_To do_. Skip the pictures and retype exactly the lines from the one holding "Select the GT2:GOV 2 Year row" through the end of the entries.

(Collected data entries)
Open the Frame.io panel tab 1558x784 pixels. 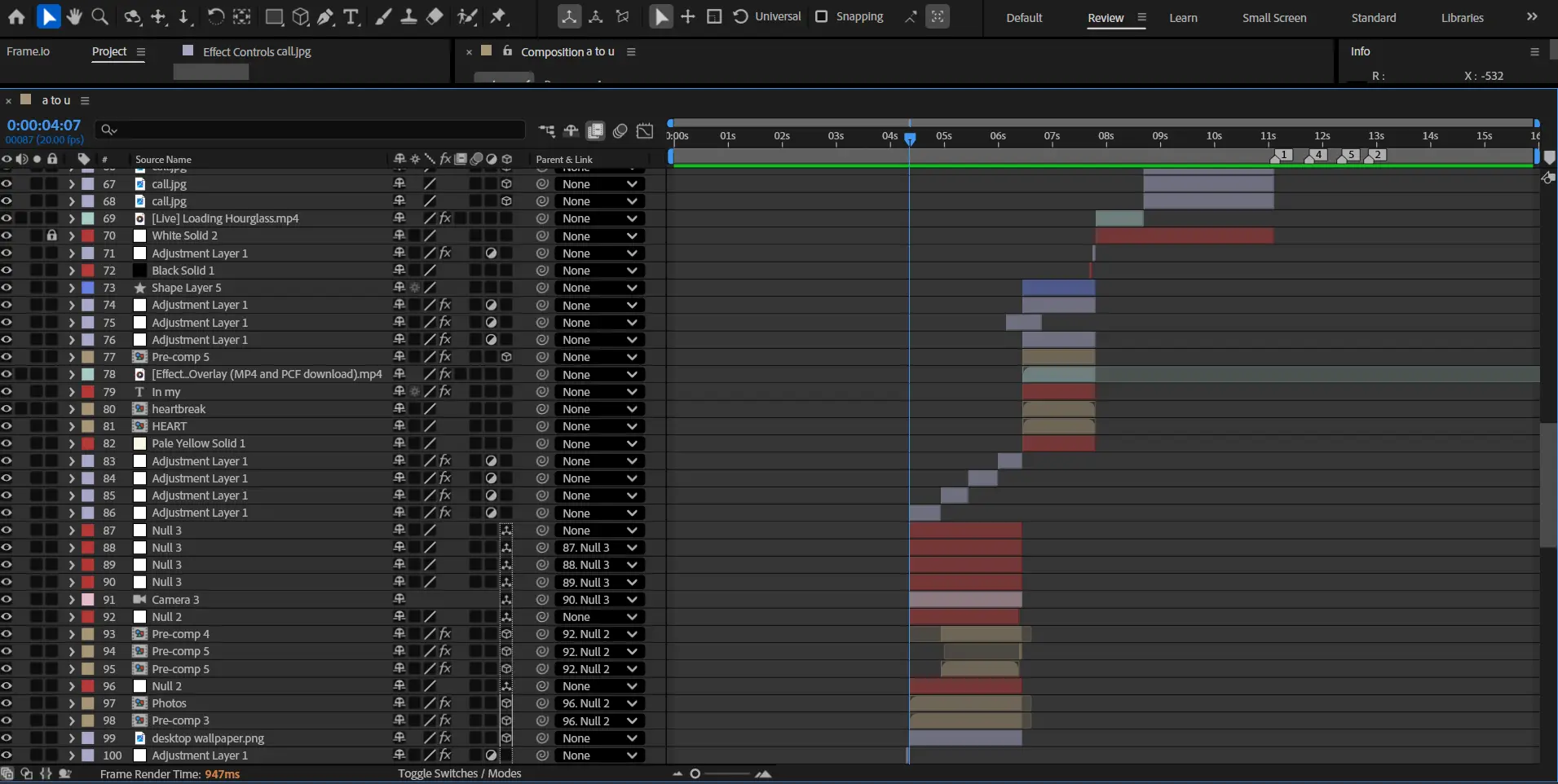(28, 51)
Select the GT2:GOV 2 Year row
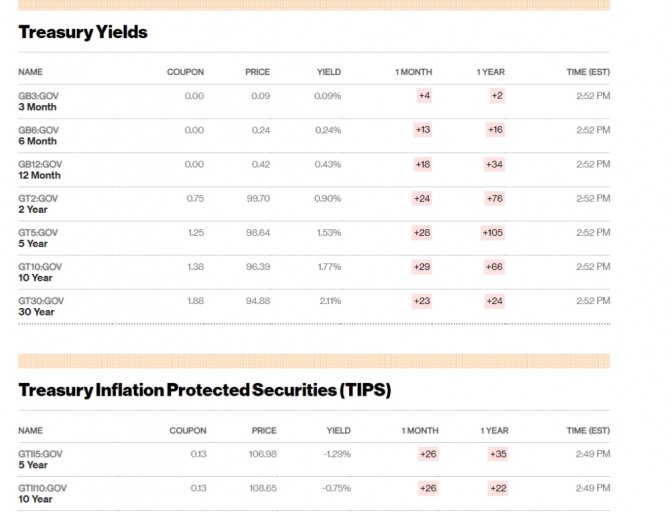Viewport: 670px width, 513px height. tap(38, 203)
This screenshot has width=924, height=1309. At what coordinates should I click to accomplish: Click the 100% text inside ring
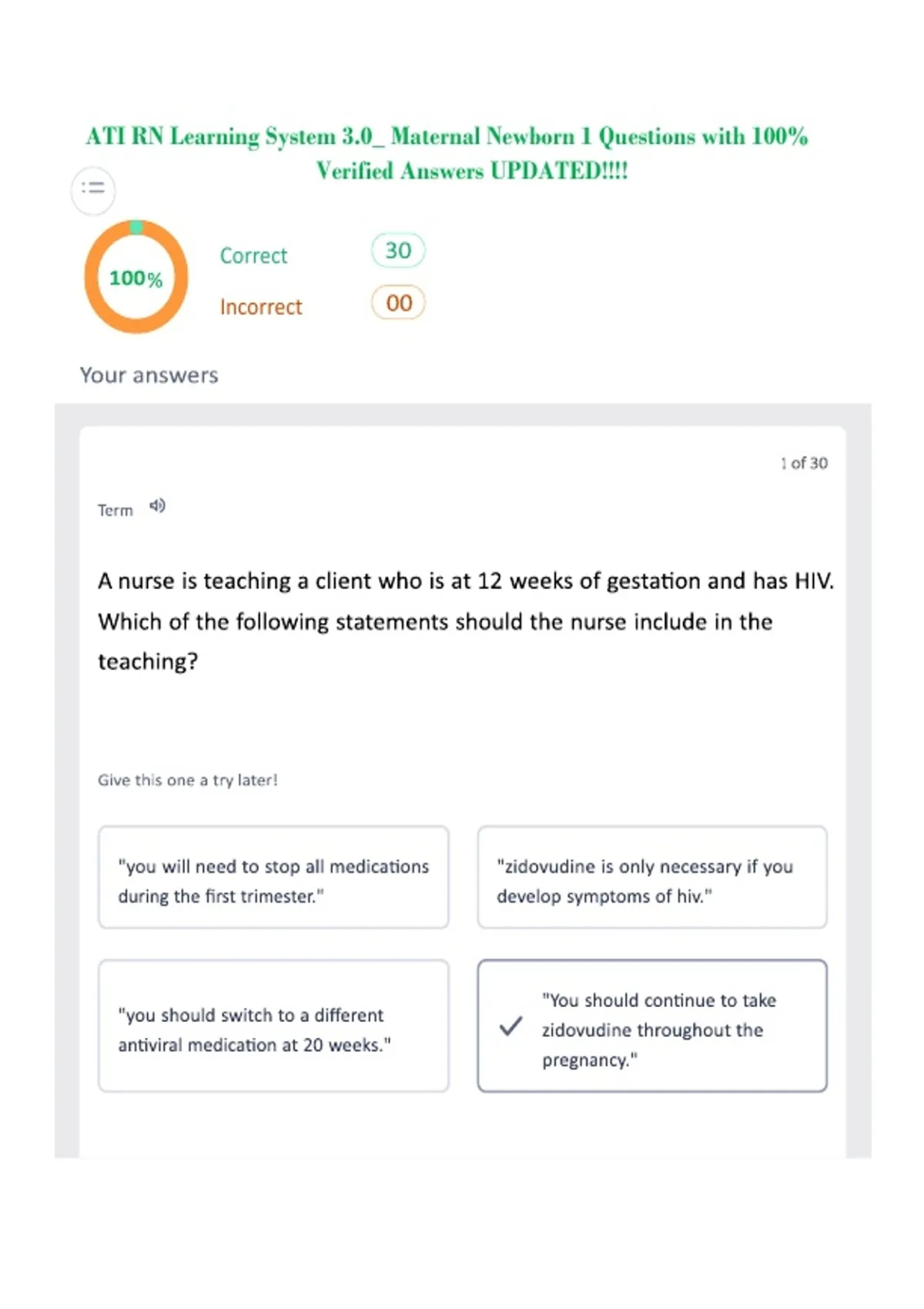coord(136,278)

_Reply to the task_.
Select the GT2:GOV 2 Year row
Viewport: 670px width, 513px height. tap(38, 203)
This screenshot has width=924, height=1309. At what coordinates should I click to accomplish: Click the 100% text inside ring
coord(136,278)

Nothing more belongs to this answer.